* Record set
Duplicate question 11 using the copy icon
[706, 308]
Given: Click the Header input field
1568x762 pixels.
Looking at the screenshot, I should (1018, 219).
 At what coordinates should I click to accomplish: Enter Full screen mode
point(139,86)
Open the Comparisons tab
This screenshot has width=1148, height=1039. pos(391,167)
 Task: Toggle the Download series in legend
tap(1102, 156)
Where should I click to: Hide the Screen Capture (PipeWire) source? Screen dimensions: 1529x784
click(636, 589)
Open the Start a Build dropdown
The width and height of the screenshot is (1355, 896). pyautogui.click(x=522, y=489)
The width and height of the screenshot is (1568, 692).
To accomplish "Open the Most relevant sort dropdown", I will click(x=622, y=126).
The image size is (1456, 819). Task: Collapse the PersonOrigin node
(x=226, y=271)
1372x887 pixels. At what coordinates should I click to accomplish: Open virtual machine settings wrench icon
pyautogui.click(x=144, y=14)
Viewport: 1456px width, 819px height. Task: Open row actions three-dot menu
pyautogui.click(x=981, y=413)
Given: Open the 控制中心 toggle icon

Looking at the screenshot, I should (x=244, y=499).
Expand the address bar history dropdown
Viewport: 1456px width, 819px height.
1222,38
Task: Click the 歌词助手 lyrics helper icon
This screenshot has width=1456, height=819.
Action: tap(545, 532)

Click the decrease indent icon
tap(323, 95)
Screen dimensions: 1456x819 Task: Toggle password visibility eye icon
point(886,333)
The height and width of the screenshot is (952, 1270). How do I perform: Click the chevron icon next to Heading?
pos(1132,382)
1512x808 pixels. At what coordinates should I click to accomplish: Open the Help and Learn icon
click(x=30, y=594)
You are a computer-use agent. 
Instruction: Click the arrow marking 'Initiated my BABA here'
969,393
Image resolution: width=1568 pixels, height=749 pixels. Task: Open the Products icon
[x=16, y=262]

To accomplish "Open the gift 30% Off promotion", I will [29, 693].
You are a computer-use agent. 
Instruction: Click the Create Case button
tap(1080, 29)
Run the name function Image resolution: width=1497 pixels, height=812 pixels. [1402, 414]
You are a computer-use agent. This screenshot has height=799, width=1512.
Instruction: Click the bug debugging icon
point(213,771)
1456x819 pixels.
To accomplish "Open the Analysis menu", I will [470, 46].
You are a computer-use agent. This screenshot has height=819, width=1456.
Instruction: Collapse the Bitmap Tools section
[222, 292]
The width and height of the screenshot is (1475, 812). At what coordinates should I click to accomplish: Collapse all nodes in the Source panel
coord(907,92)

* Problem to work on
Print the listing above in its entirety, with every line exact.

* Problem solution
Duplicate question 11 using the copy icon
[706, 308]
Given: Click the Header input field
1568x762 pixels.
Looking at the screenshot, I should (1018, 219).
 At what coordinates should I click to accomplish: Enter Full screen mode
point(139,86)
Open the Comparisons tab
This screenshot has width=1148, height=1039. pos(391,167)
 Task: Toggle the Download series in legend
tap(1102, 156)
Where should I click to: Hide the Screen Capture (PipeWire) source? Screen dimensions: 1529x784
click(636, 589)
Open the Start a Build dropdown
The width and height of the screenshot is (1355, 896). pyautogui.click(x=522, y=489)
The width and height of the screenshot is (1568, 692).
To accomplish "Open the Most relevant sort dropdown", I will click(x=622, y=126).
The image size is (1456, 819). Task: Collapse the PersonOrigin node
(x=226, y=271)
1372x887 pixels. At what coordinates should I click to accomplish: Open virtual machine settings wrench icon
pyautogui.click(x=144, y=14)
Viewport: 1456px width, 819px height. Task: Open row actions three-dot menu
pyautogui.click(x=981, y=413)
Given: Open the 控制中心 toggle icon

Looking at the screenshot, I should (x=244, y=499).
Expand the address bar history dropdown
Viewport: 1456px width, 819px height.
1222,38
Task: Click the 歌词助手 lyrics helper icon
This screenshot has width=1456, height=819.
Action: tap(545, 532)

Click the decrease indent icon
tap(323, 95)
Screen dimensions: 1456x819 Task: Toggle password visibility eye icon
point(886,333)
The height and width of the screenshot is (952, 1270). How do I perform: Click the chevron icon next to Heading?
pos(1132,382)
1512x808 pixels. At what coordinates should I click to accomplish: Open the Help and Learn icon
click(x=30, y=594)
You are a computer-use agent. 
Instruction: Click the arrow marking 'Initiated my BABA here'
969,393
Image resolution: width=1568 pixels, height=749 pixels. Task: Open the Products icon
[x=16, y=262]

To accomplish "Open the gift 30% Off promotion", I will [29, 693].
You are a computer-use agent. 
Instruction: Click the Create Case button
tap(1080, 29)
Run the name function Image resolution: width=1497 pixels, height=812 pixels. [1402, 414]
You are a computer-use agent. This screenshot has height=799, width=1512.
Instruction: Click the bug debugging icon
point(213,771)
1456x819 pixels.
To accomplish "Open the Analysis menu", I will [470, 46].
You are a computer-use agent. This screenshot has height=819, width=1456.
Instruction: Collapse the Bitmap Tools section
[222, 292]
The width and height of the screenshot is (1475, 812). At what coordinates should I click to accomplish: Collapse all nodes in the Source panel
coord(907,92)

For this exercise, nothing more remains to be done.